**GIVEN PASSAGE**
= = =

W3C home > Mailing lists > Public > public-egov-ig@w3.org > November 2010

RE: Does the user care about URLs? (another thread from Re: Censorship?)

From: David Pullinger <David.Pullinger@coi.gsi.gov.uk>
Date: Thu, 11 Nov 2010 12:05:06 +0000
To: "washingtona@acm.org" <washingtona@acm.org>, "chris@e-beer.net.au" <chris@e-beer.net.au>, "rachel.flagg@gsa.gov" <rachel.flagg@gsa.gov>, Hugh Barnes <Hugh.Barnes@nehta.gov.au>
CC: W3C e-Gov IG <public-egov-ig@w3.org>
Message-ID: <3C3AD408516E91439CA4846F407EFAA71B6C1960@LONWINVMBX02.coi.local>
Anne,

Nice to hear of what you've done in Library of Congress.  In UK Government I also looked at use of handles and I had a number of discussions and ran some tests of this.  In the end John Sheridan and I went with idea of creating a UK Government Website Archive and a redirection tool that would take the reader to the URL in the Archive if not active in the original location. This means (theoretically) that there should be no broken links.

= = =

**DATASET EXCERPT**
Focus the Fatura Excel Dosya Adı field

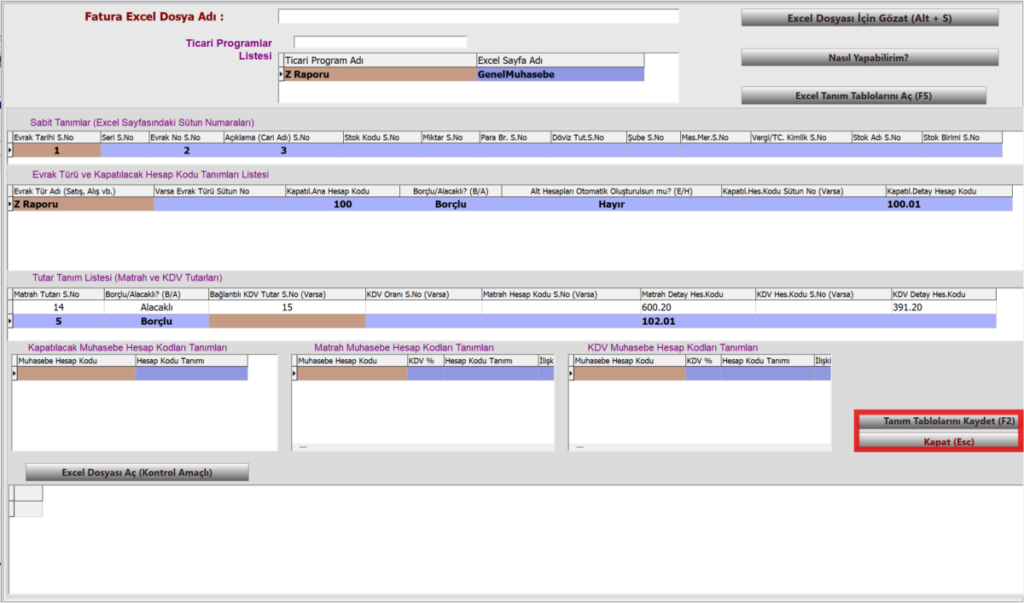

= = =

**THE TASKS**
• A. In the mailing list message, what does the redirection tool do?
• B. List every email address in the To field of the mailing list message.
• C. Extract the stretch of the mailing list message from "From: David Pullinger" through "no broken links.".

**RESULTS**
• A. It takes the reader to the URL in the Archive if the page is not active at its original location.

• B.
- washingtona@acm.org
- chris@e-beer.net.au
- rachel.flagg@gsa.gov
- Hugh.Barnes@nehta.gov.au

• C.
From: David Pullinger <David.Pullinger@coi.gsi.gov.uk>
Date: Thu, 11 Nov 2010 12:05:06 +0000
To: "washingtona@acm.org" <washingtona@acm.org>, "chris@e-beer.net.au" <chris@e-beer.net.au>, "rachel.flagg@gsa.gov" <rachel.flagg@gsa.gov>, Hugh Barnes <Hugh.Barnes@nehta.gov.au>
CC: W3C e-Gov IG <public-egov-ig@w3.org>
Message-ID: <3C3AD408516E91439CA4846F407EFAA71B6C1960@LONWINVMBX02.coi.local>
Anne,

Nice to hear of what you've done in Library of Congress.  In UK Government I also looked at use of handles and I had a number of discussions and ran some tests of this.  In the end John Sheridan and I went with idea of creating a UK Government Website Archive and a redirection tool that would take the reader to the URL in the Archive if not active in the original location. This means (theoretically) that there should be no broken links.